Opinioni

Il goleador del Leicester non se ne andrà. Il coraggio di Vardy

Riccardo Maccioni venerdì 24 giugno 2016
D'accordo, la favola è un po’ di plastica. Mancano la principessa da salvare. E il drago cattivo. E il povero dall’animo impavido che sfida il prepotente malvagio. Però il principe c’è. Ha l’aria dinoccolata e il fisico sigaligno, corre a scatti, si veste maluccio e tra una partita e l’altra mastica tabacco e non disdegna la birra. Non proprio le doti che riempiono i sogni, neanche quelli a occhi aperti, però al popolo del Leicester va bene così. Perché per loro, per i tifosi delle foxes, della piccola squadra guidata da Claudio Ranieri, campione d’Inghilterra per la prima volta, e chissà se succederà ancora, Jamie Vardy è molto più di un calciatore. È il lieto fine di un giallo mozzafiato, è la provincia che sconfigge la metropoli, è il volto della parola 'gratitudine' è, da ieri, il campione che ha preferito il pub all’hotel di lusso, il cuore al portafogli, l’amore di un piccolo stadio alle sterline londinesi del grande Arsenal. La notizia, asciutta e stringata, ha fatto la sua comparsa in mattinata sul sito del Leicester. Jamie Vardy, classe 1987, 24 gol in 35 partite nella stagione appena trascorsa, ha rinnovato il contratto che lo lega ai vincitori della 'Premier' per altri quattro anni.
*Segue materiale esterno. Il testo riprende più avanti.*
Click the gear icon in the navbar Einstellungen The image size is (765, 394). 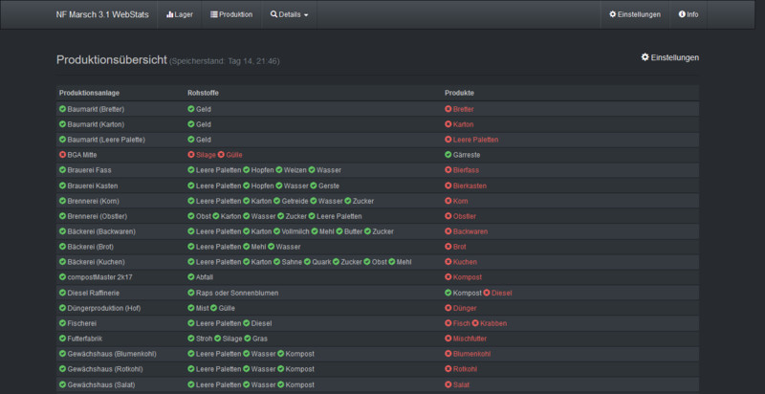(613, 14)
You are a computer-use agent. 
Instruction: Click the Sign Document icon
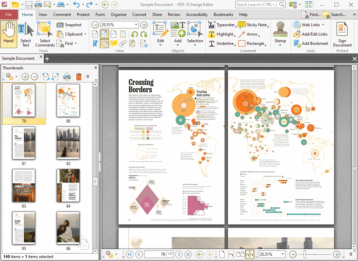pyautogui.click(x=342, y=35)
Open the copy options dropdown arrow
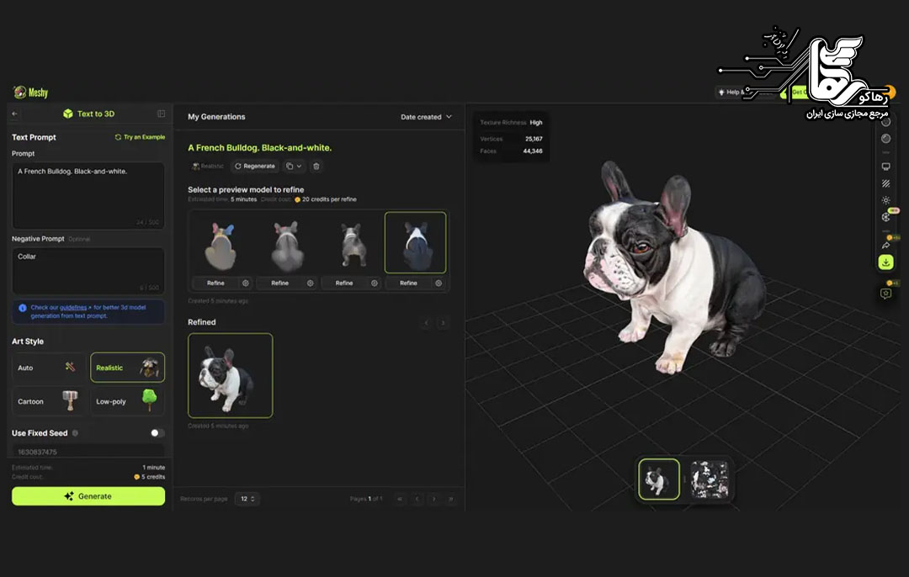This screenshot has width=909, height=577. 298,167
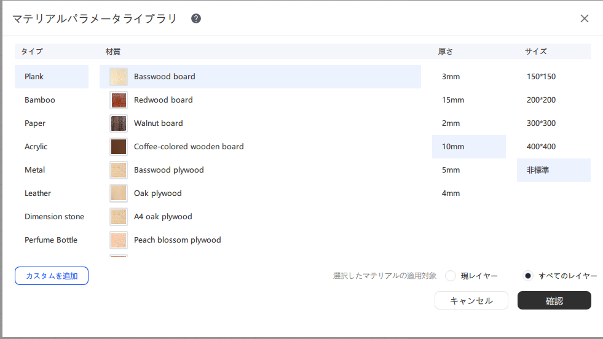The width and height of the screenshot is (603, 339).
Task: Choose the Leather type category
Action: coord(38,193)
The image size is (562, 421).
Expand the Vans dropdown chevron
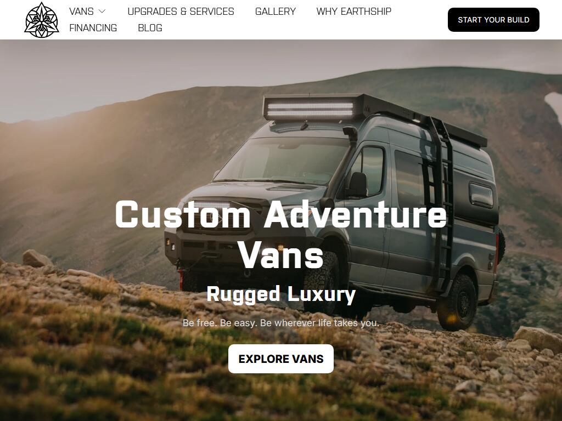click(102, 12)
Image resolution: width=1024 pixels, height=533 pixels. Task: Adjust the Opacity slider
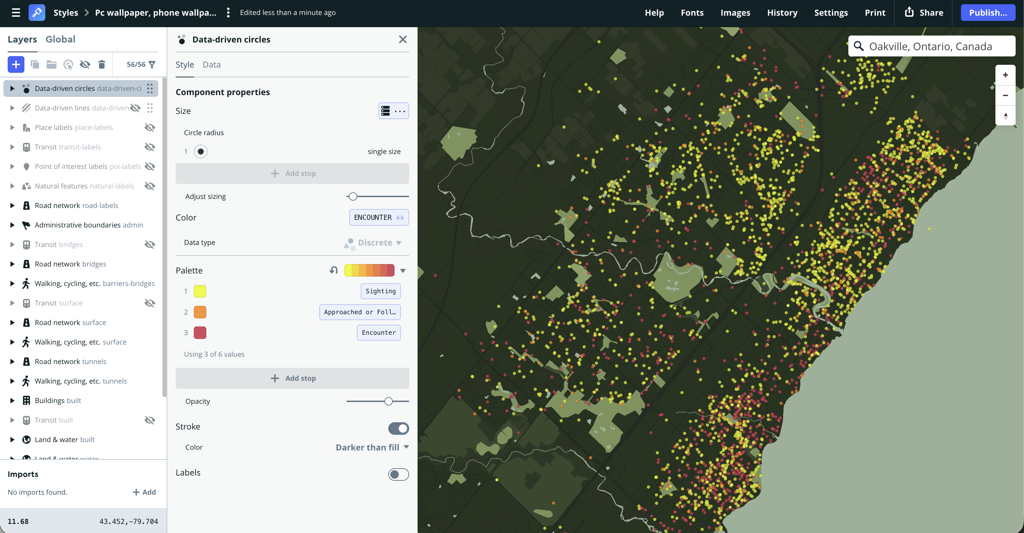pyautogui.click(x=388, y=401)
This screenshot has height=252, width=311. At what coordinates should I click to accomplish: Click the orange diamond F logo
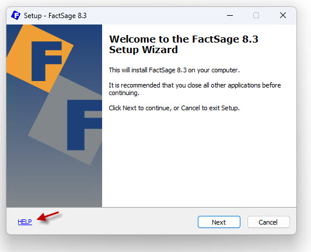tap(40, 59)
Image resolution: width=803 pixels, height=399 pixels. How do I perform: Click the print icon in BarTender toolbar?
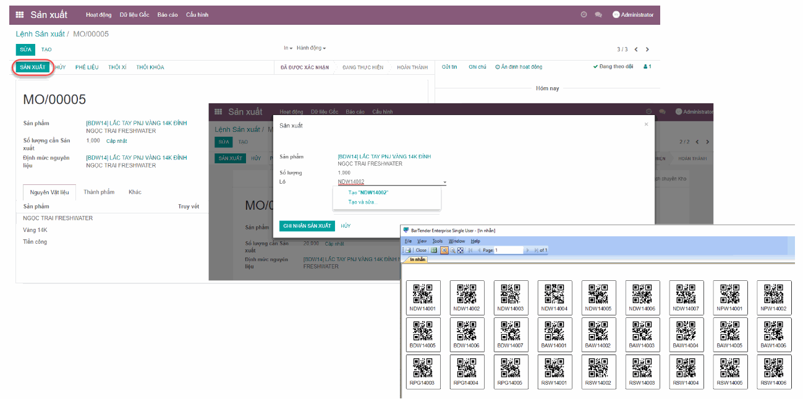click(409, 250)
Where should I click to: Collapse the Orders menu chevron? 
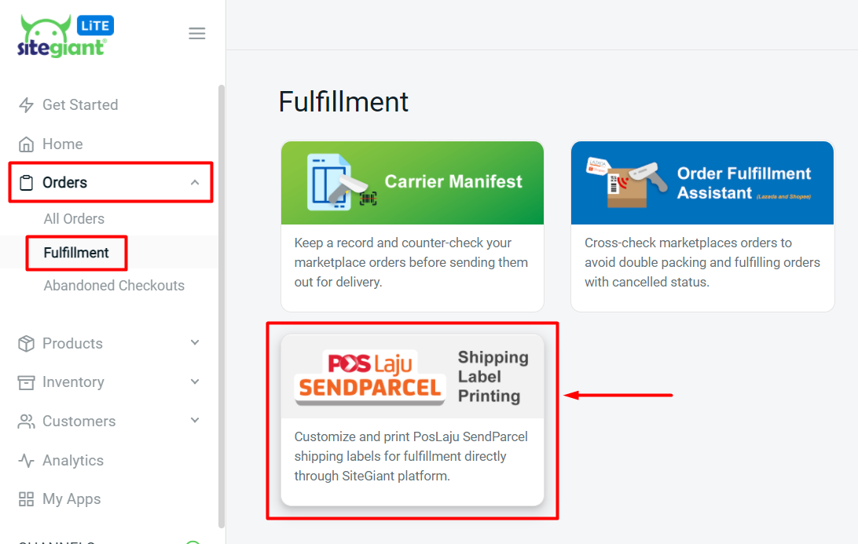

Nessun riferimento allo stipendio, che pure sarà ricco, né ad altri dettagli dell’accordo. Semplicemente l’ex operaio, quello che segna da posizioni impossibili, il centravanti con il braccialetto elettronico perché in libertà vigilata, 'resta a casa'. Come tutti, tranne i tifosi dell’Arsenal, speravano, la favola (di cui su queste colonne ha scritto anche Mario Berruto nella sua rubrica), può continuare. E, anzi, i tifosi del Leicester ora puntano a raddoppiare e, perché no? a triplicare. Sognano un contagio virtuoso, sperano che sulle orme di Vardy, continuino nel Leicester anche Mahrez e Kanté, gli altri due campioni dell’ultima cavalcata trionfale. Senza paura di un brusco risveglio o di vedere la festa trasformata in rimpianto, l’amicizia in ripicca, l’allegria in delusione. Perché la scelta di Vardy insegna che la riconoscenza esiste anche nel mondo dei ricchi, che c’è sempre bisogno di un po’ di magia, che un calciatore, che un principe del pallone, non lo riconosci tanto dai titoli in bacheca, ma dal coraggio. Che la vita, persino in provincia, può essere scritta con lo stesso inchiostro delle favole.